Edifice.Meta.SwitchMoE (Edifice v0.2.0)

Switch Transformer - Top-1 Expert Routing.

The Switch Transformer simplifies MoE routing by selecting only a single expert per token (top-1), reducing computation and communication costs while maintaining model capacity. Each token is routed to exactly one expert based on learned routing weights.

Architecture

Input [batch, seq_len, embed_dim]
      |
      v
+------------------------------------+
| Input Projection                   |
+------------------------------------+
      |
      v
+------------------------------------+
| Switch Block 1:                    |
|   Pre-Norm -> Router (top-1)       |
|   -> Selected Expert FFN           |
|   + Residual                       |
+------------------------------------+
      |  (repeat N times)
      v
+------------------------------------+
| Final Norm + Last Timestep         |
+------------------------------------+
      |
      v
Output [batch, hidden_size]

Router Design

The router computes softmax probabilities over experts and selects the highest-scoring expert for each token.
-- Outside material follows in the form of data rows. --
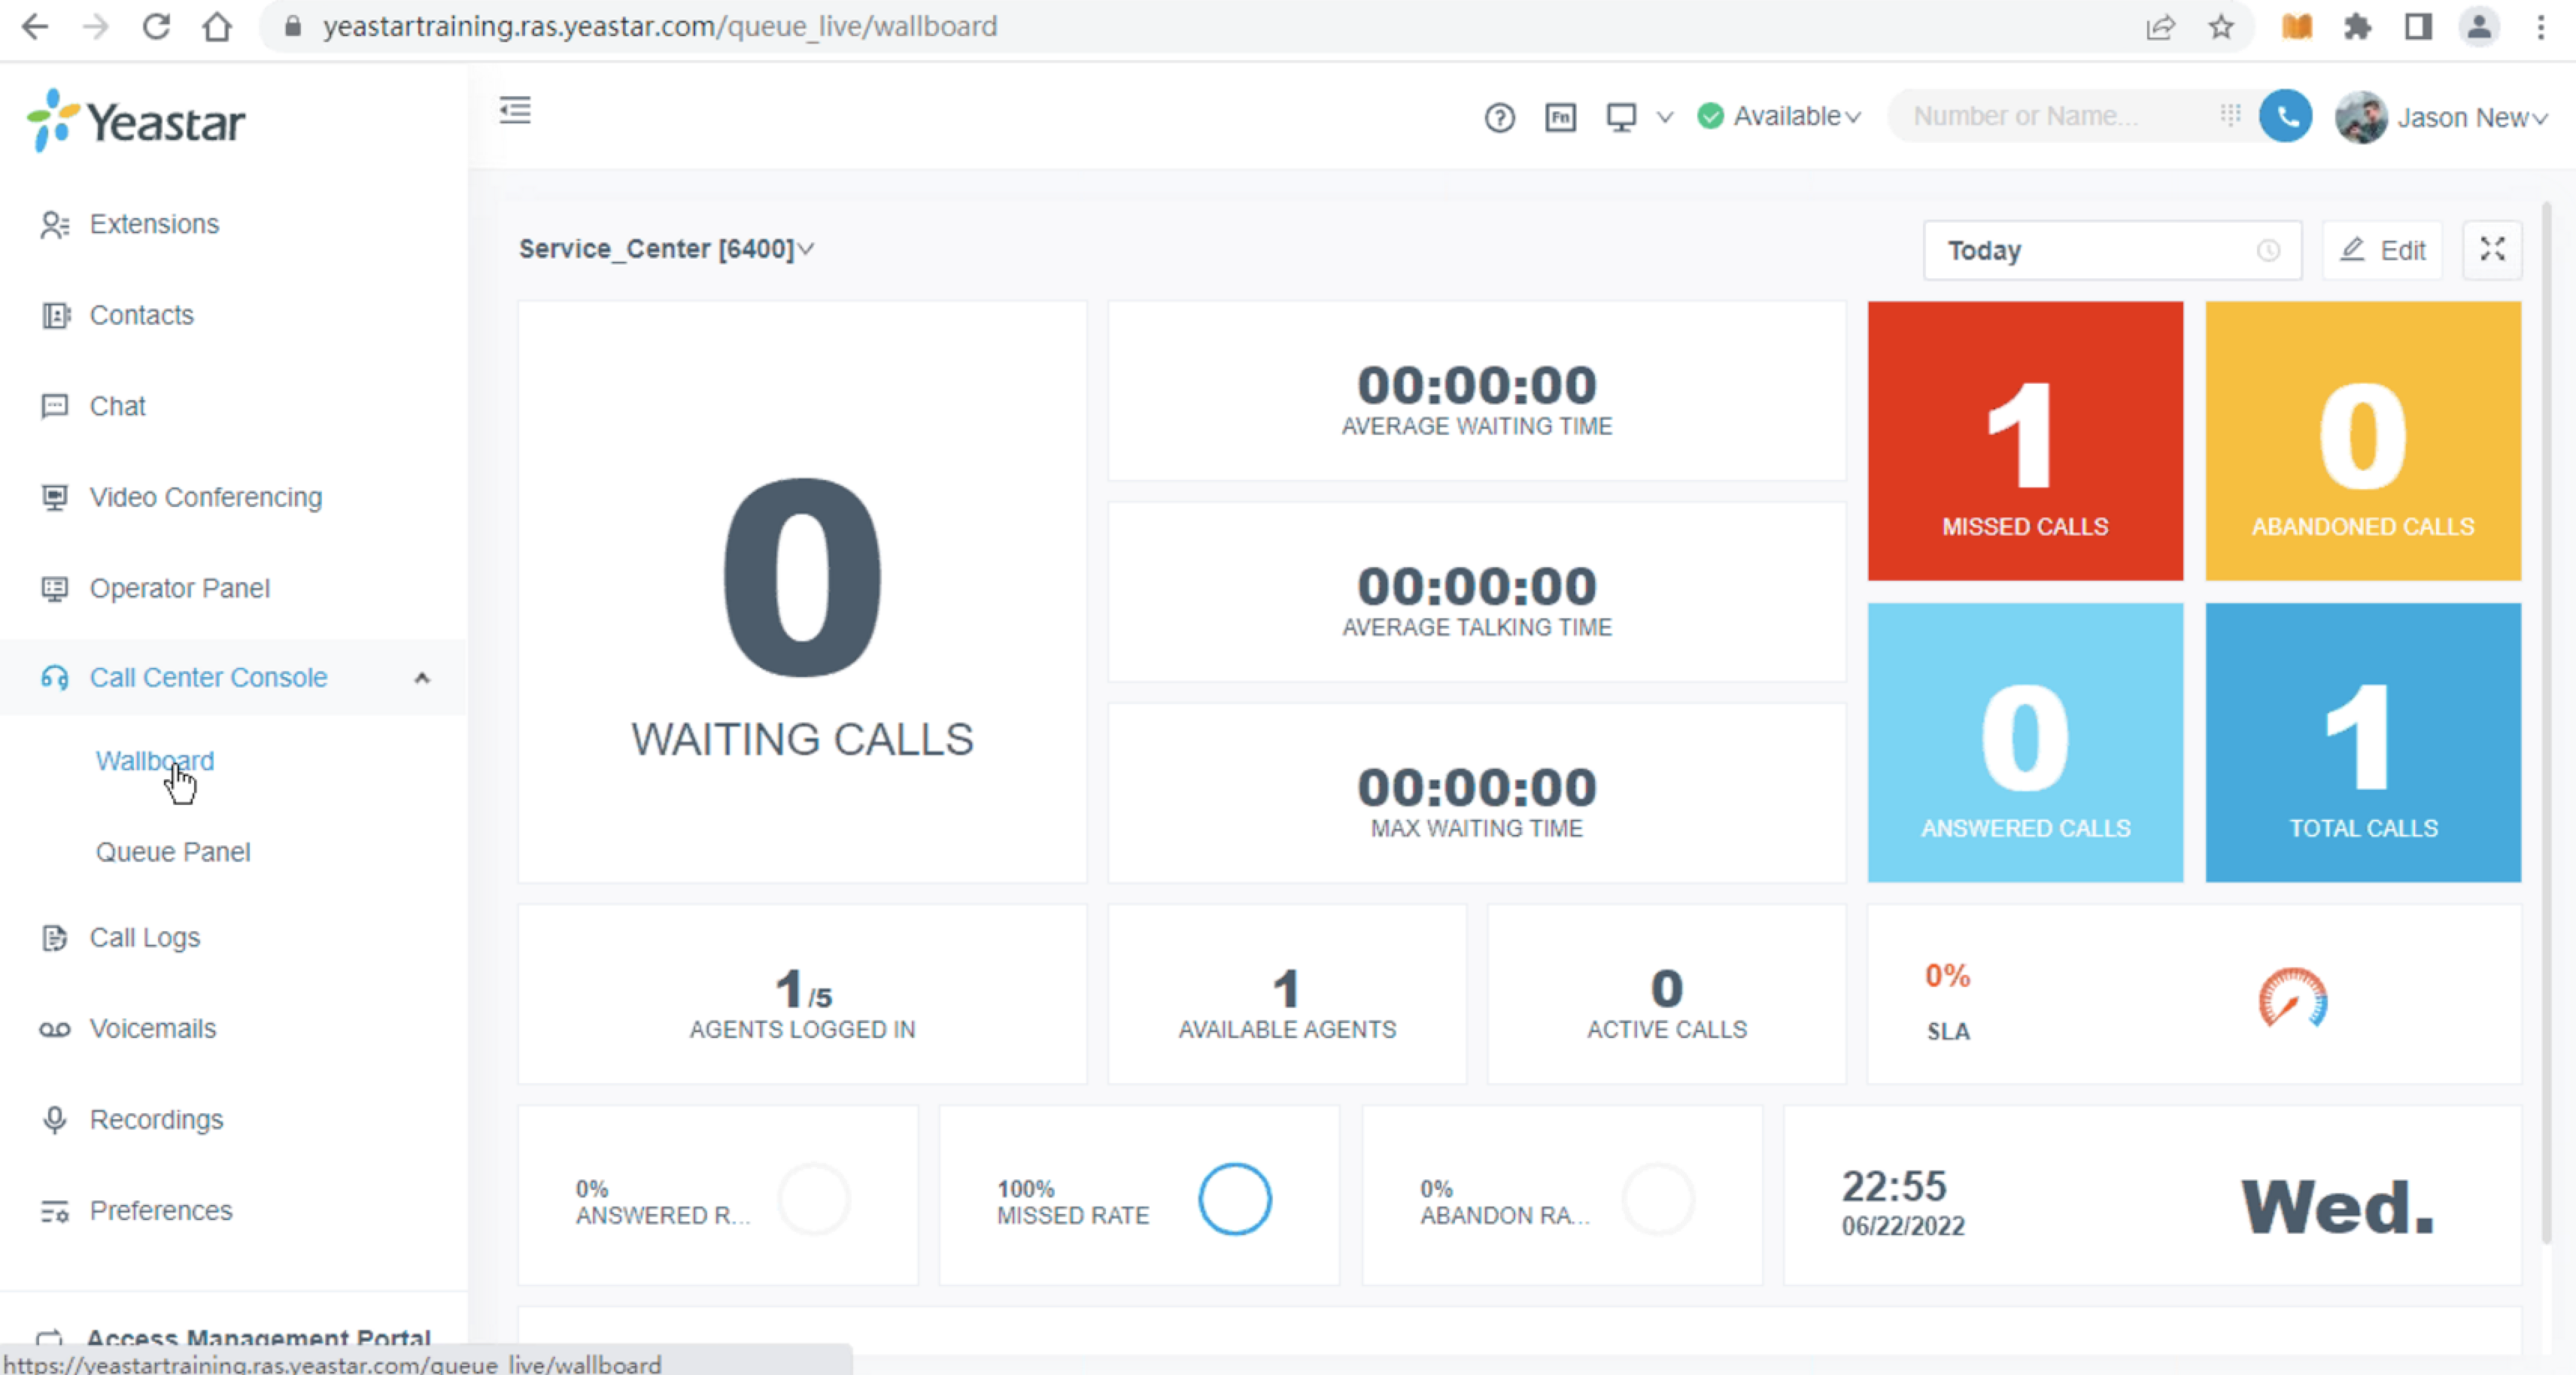This screenshot has width=2576, height=1375.
Task: Click the monitor device icon
Action: pos(1621,118)
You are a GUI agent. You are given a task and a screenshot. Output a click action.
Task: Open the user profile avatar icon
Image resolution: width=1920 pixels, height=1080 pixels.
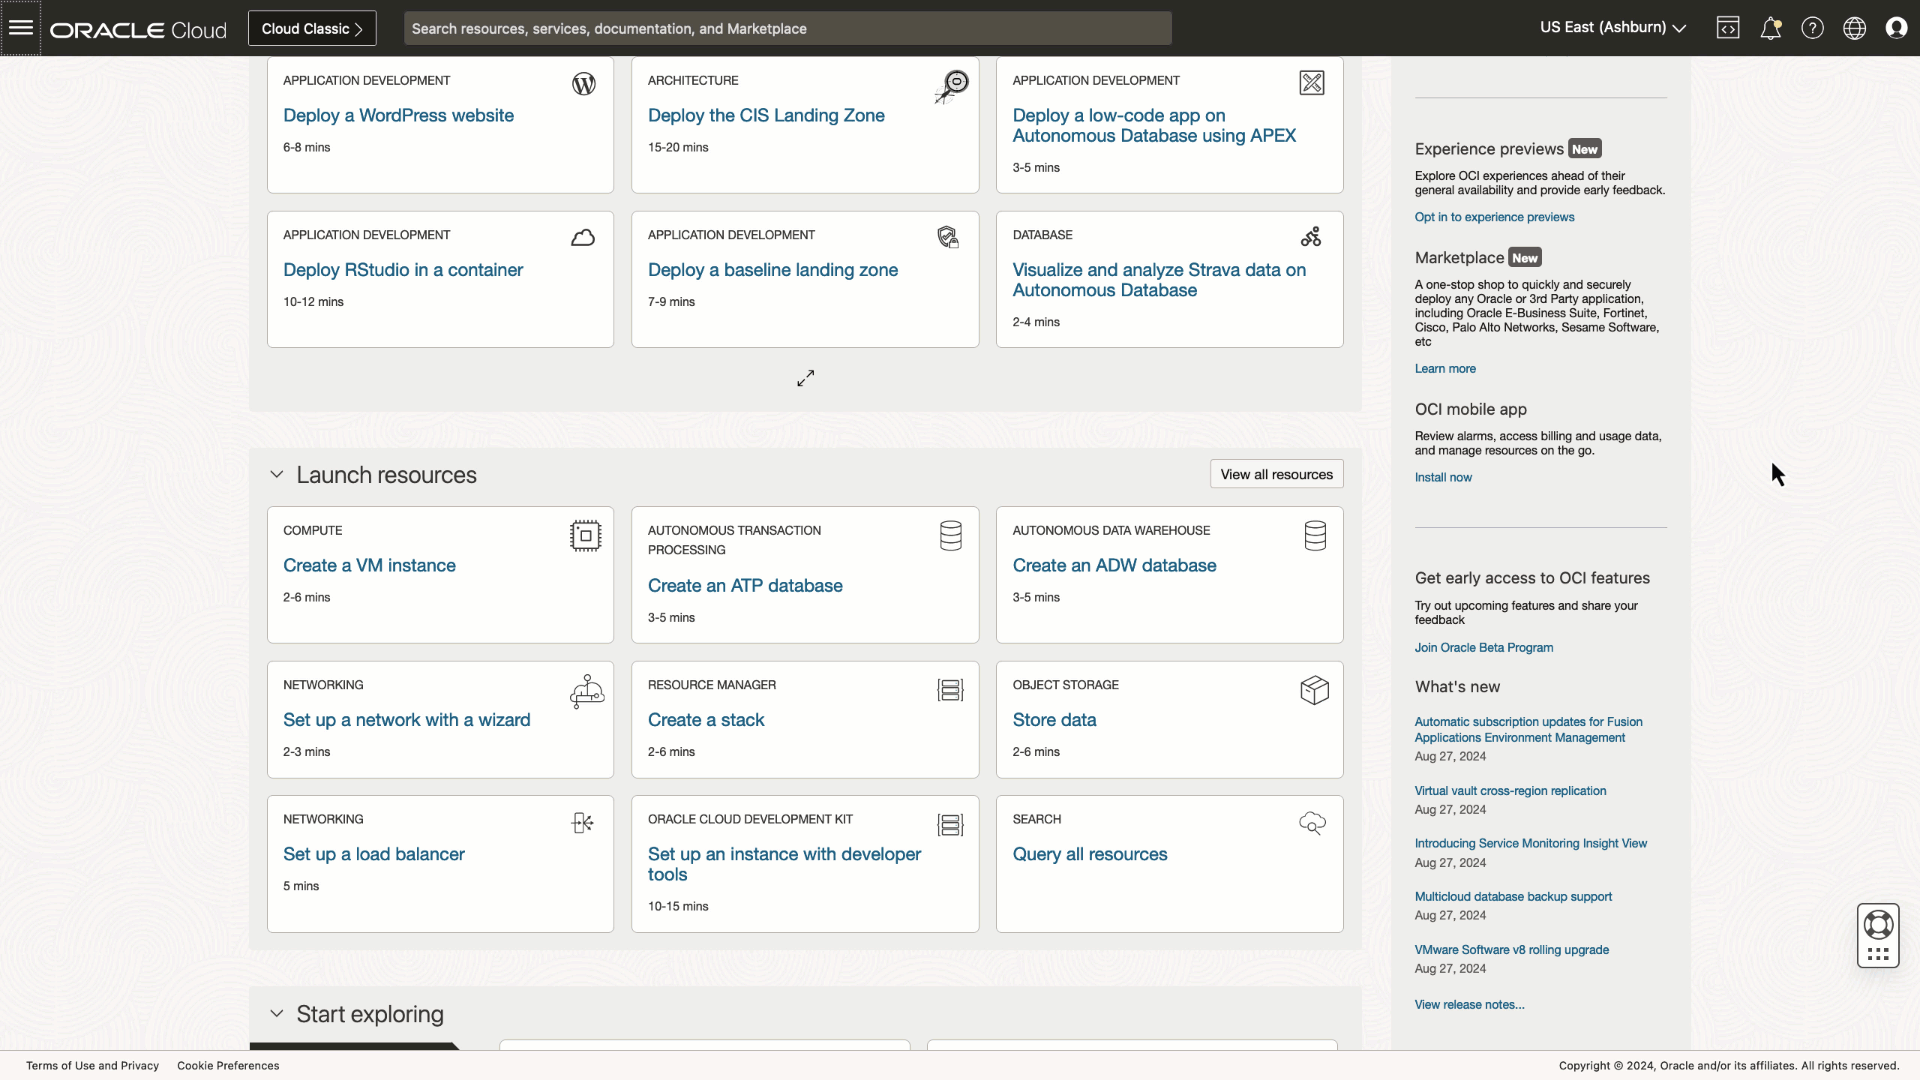1897,27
Since Axon uses static graphs, all experts are computed and the router selects via weighted combination with a peaked (near-one-hot) distribution.

Usage

model = SwitchMoE.build(
  embed_dim: 256,
  hidden_size: 256,
  num_experts: 8,
  expert_size: 512,
  num_layers: 4
)

References

Fedus et al., "Switch Transformers: Scaling to Trillion Parameter Models with Simple and Efficient Sparsity" (JMLR 2022)
https://arxiv.org/abs/2101.03961

Summary

Types

build_opt()

Options for build/1.

Functions

build(opts \\ [])

Build a Switch Transformer model.

output_size(opts \\ [])

Get the output size of a Switch MoE model.

switch_block(input, hidden_size, opts \\ [])

Single Switch block: pre-norm -> top-1 routed expert FFN -> residual.